## Stored data
^^^^^^^^
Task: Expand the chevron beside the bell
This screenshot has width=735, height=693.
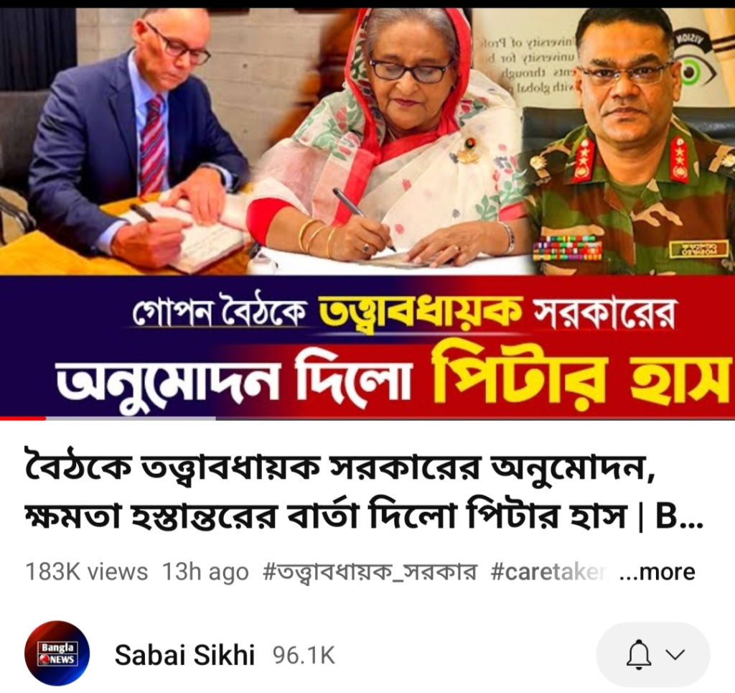Action: pos(675,654)
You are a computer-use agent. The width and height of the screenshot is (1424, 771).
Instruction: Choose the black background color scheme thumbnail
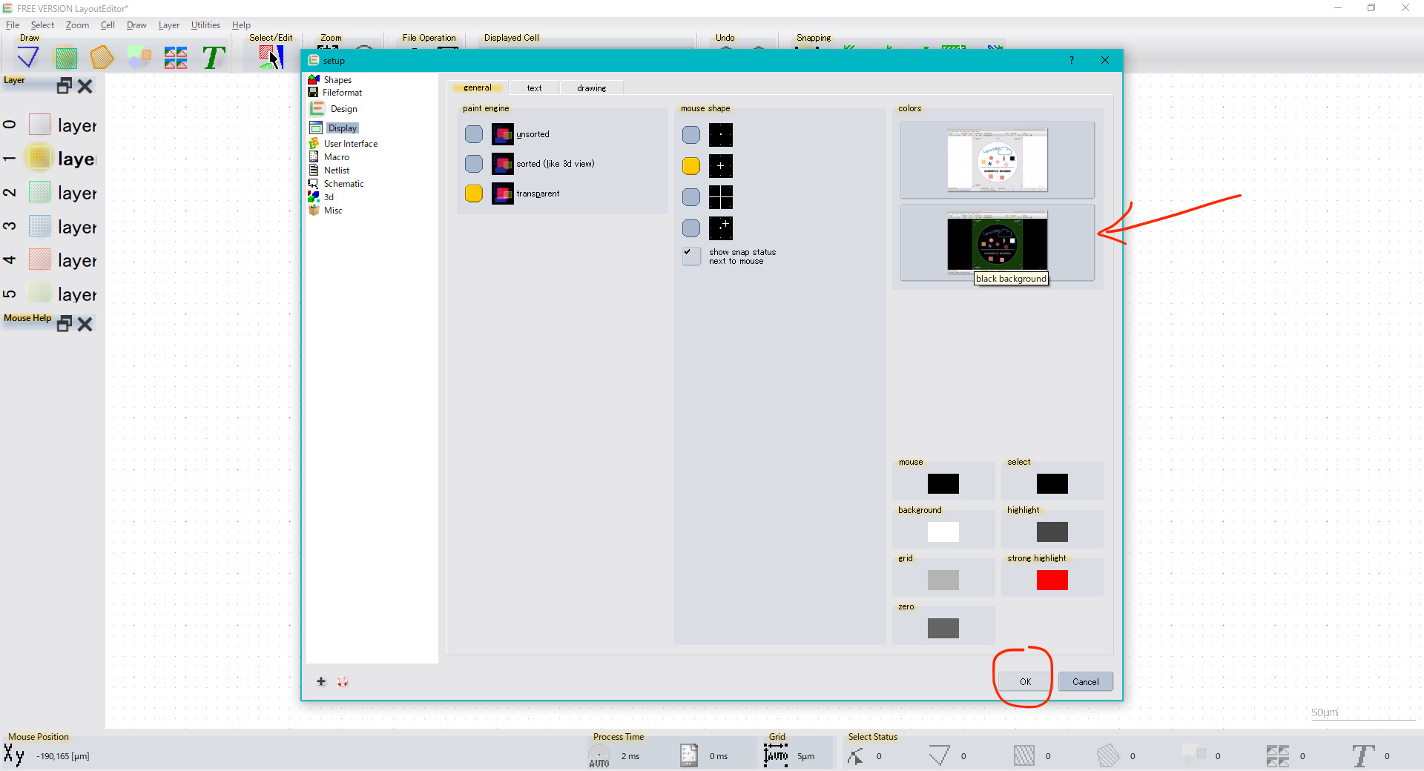pyautogui.click(x=997, y=242)
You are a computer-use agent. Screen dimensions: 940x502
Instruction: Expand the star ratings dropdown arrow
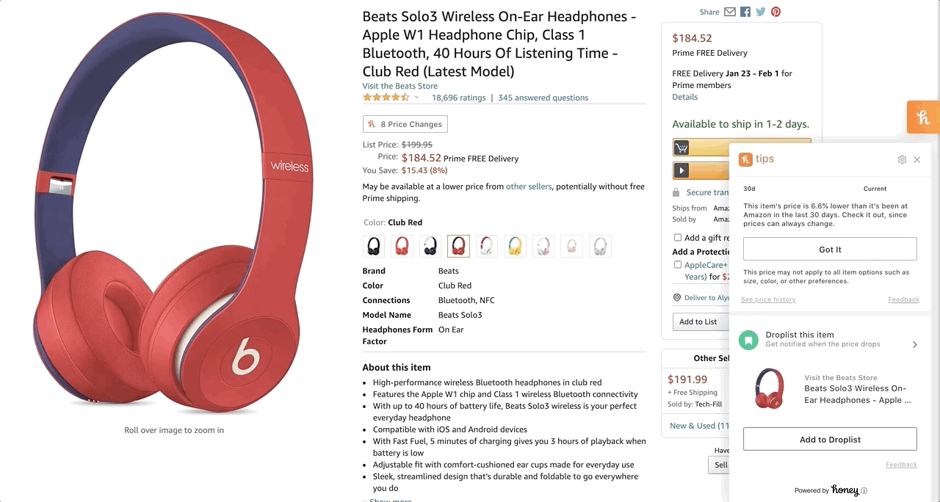[416, 98]
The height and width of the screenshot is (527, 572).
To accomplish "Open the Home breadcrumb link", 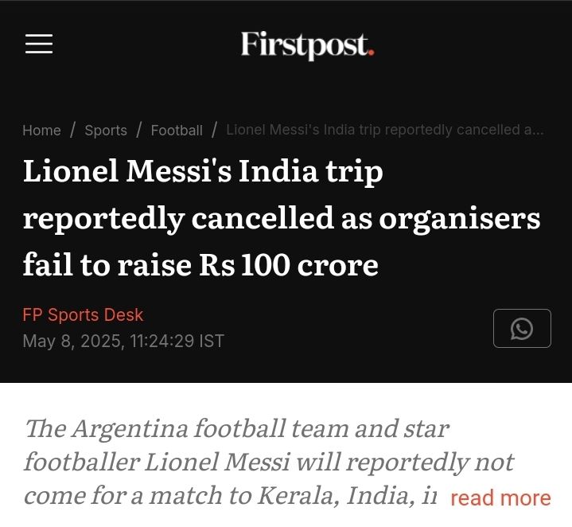I will [41, 131].
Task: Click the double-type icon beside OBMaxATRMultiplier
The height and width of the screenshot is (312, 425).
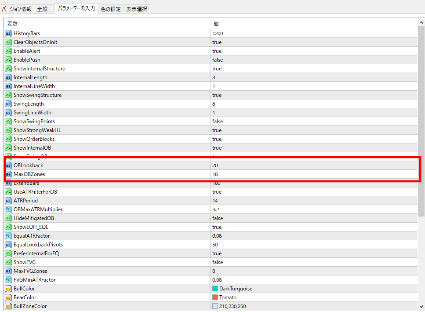Action: coord(8,209)
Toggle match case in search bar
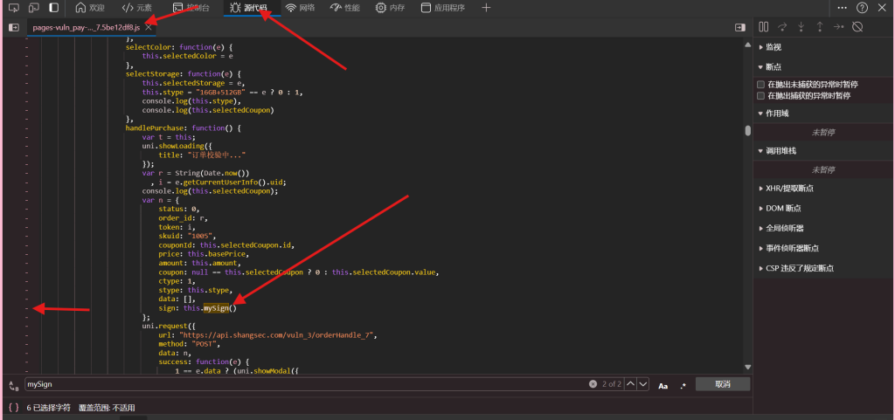This screenshot has height=420, width=895. (x=663, y=384)
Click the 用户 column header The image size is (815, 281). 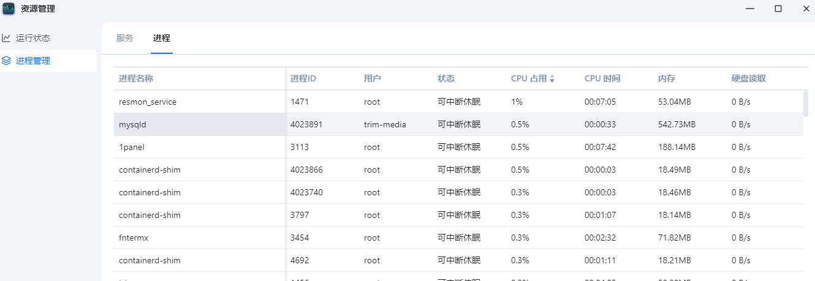(373, 78)
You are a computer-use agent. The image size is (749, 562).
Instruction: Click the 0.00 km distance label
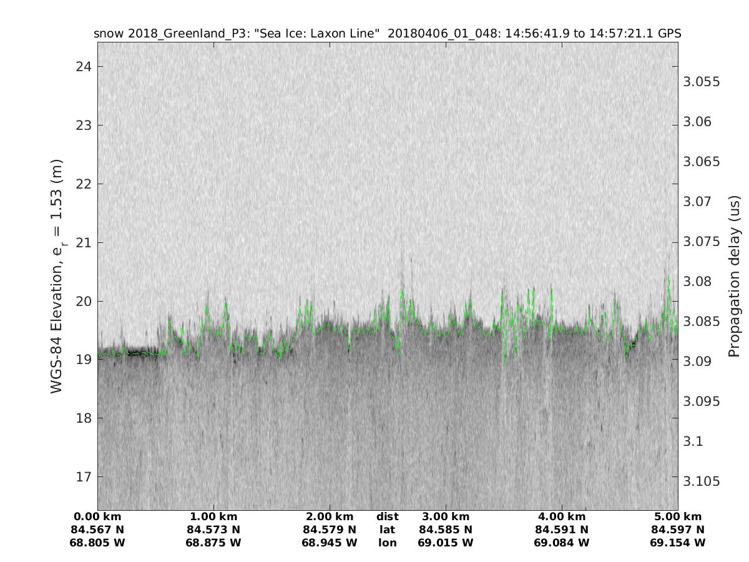pos(97,517)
^^^^^^^^
## Exercise objective
Reply with a lone number, the count of lines in the data that include the string "computer".

## Task solution
3